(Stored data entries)
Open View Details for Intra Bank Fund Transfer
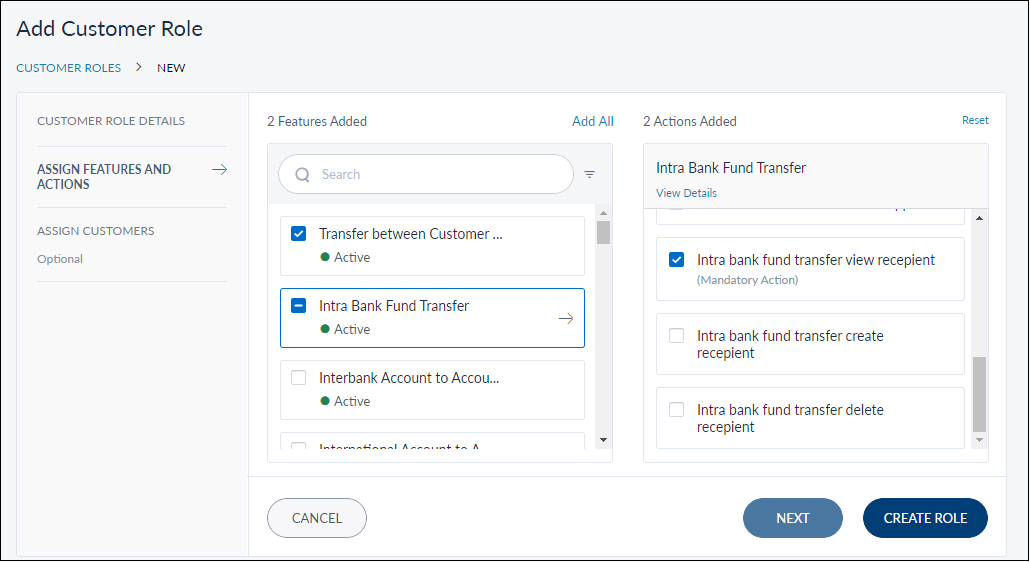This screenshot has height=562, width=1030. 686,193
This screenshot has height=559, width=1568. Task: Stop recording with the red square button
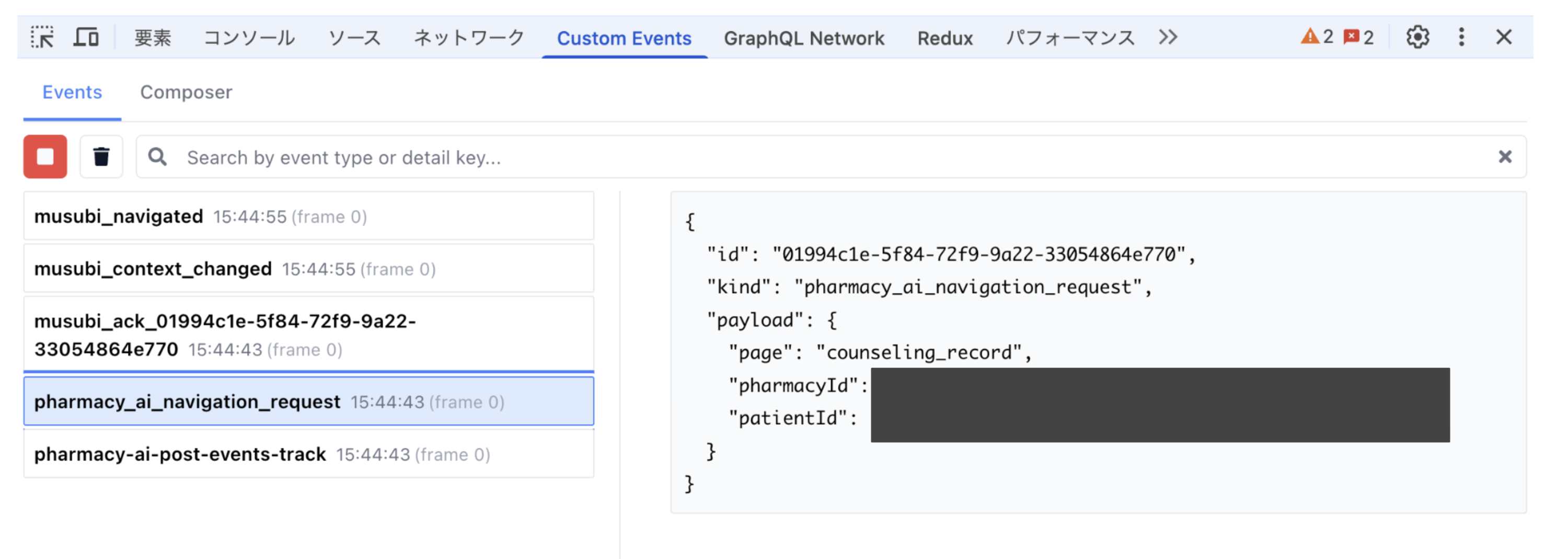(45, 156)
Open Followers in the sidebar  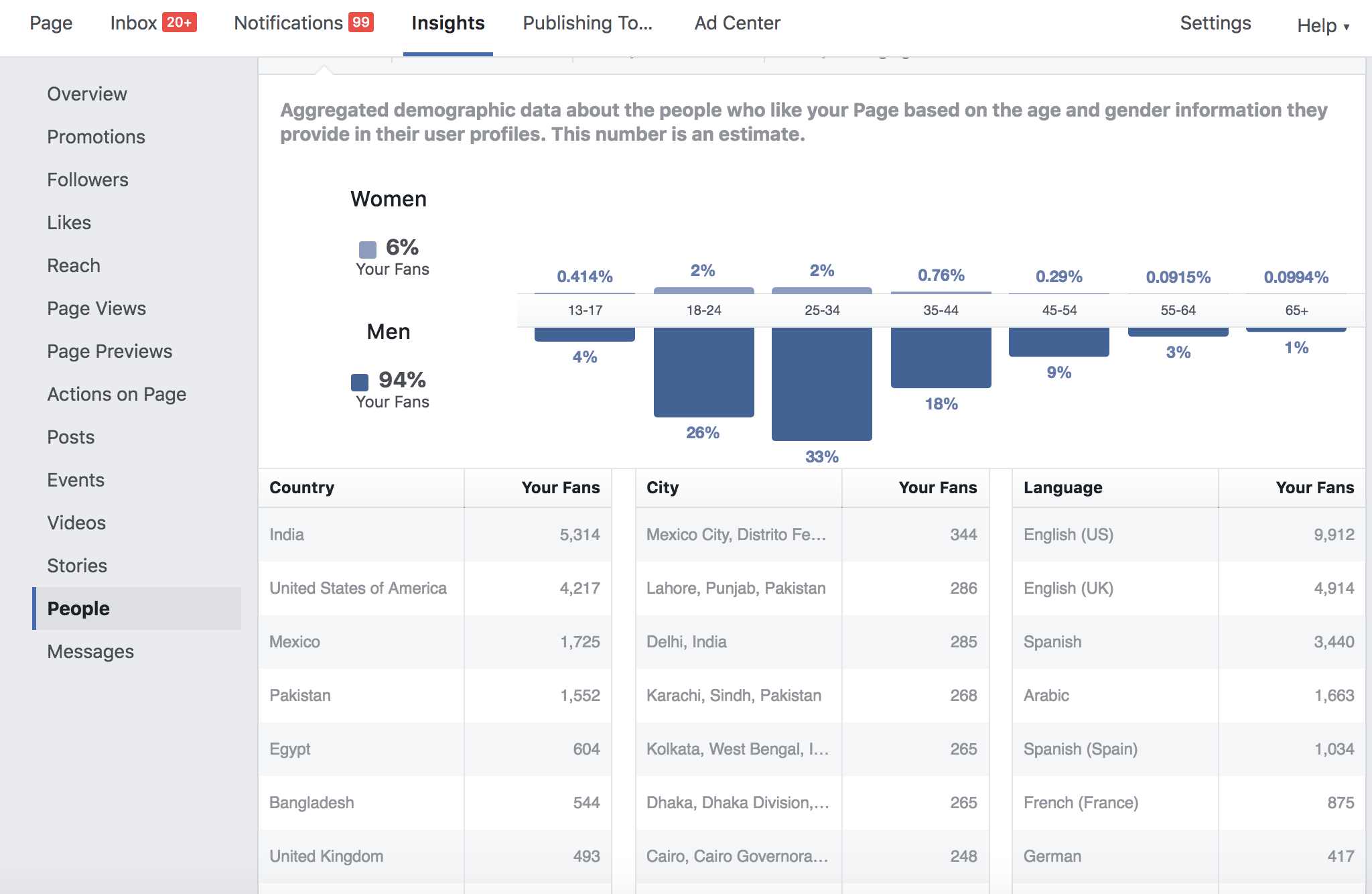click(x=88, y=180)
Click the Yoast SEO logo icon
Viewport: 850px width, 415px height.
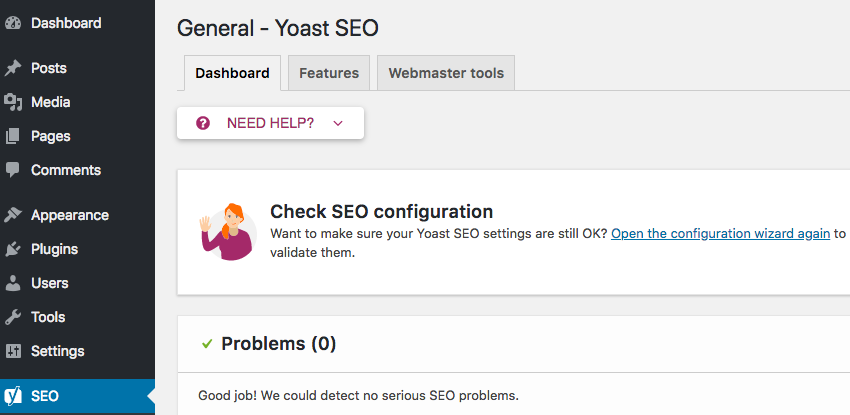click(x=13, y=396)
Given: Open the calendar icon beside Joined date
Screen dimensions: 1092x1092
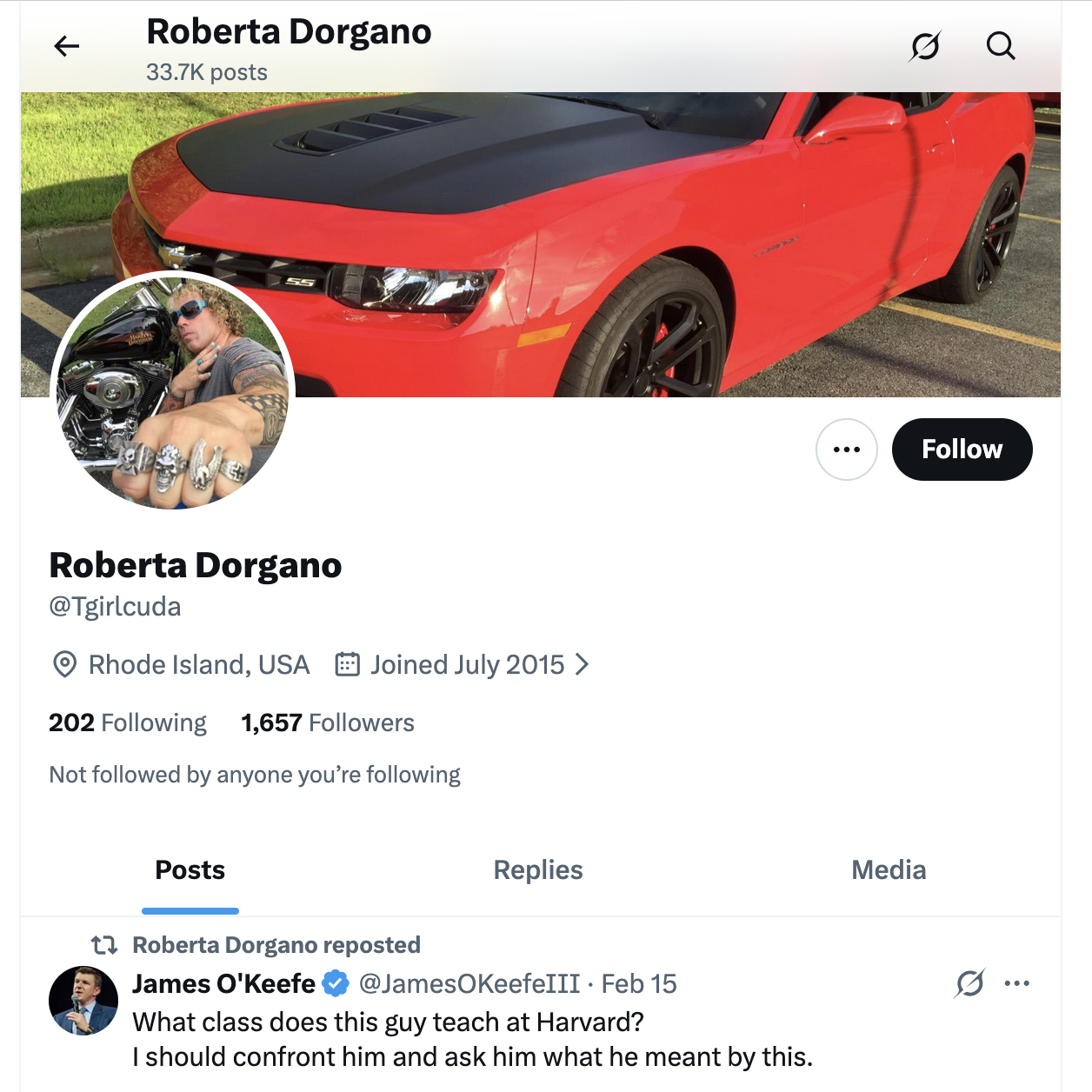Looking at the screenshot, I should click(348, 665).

__Problem to work on__
When the line containing "Viewport: 850px width, 415px height." is reached, write out that line and each one after it exactly, ending with the last line of the records; pictures are not copied.

__Solution for this problem__
Viewport: 850px width, 415px height.
click(x=13, y=396)
Given: Open the calendar icon beside Joined date
Screen dimensions: 1092x1092
Looking at the screenshot, I should click(348, 665).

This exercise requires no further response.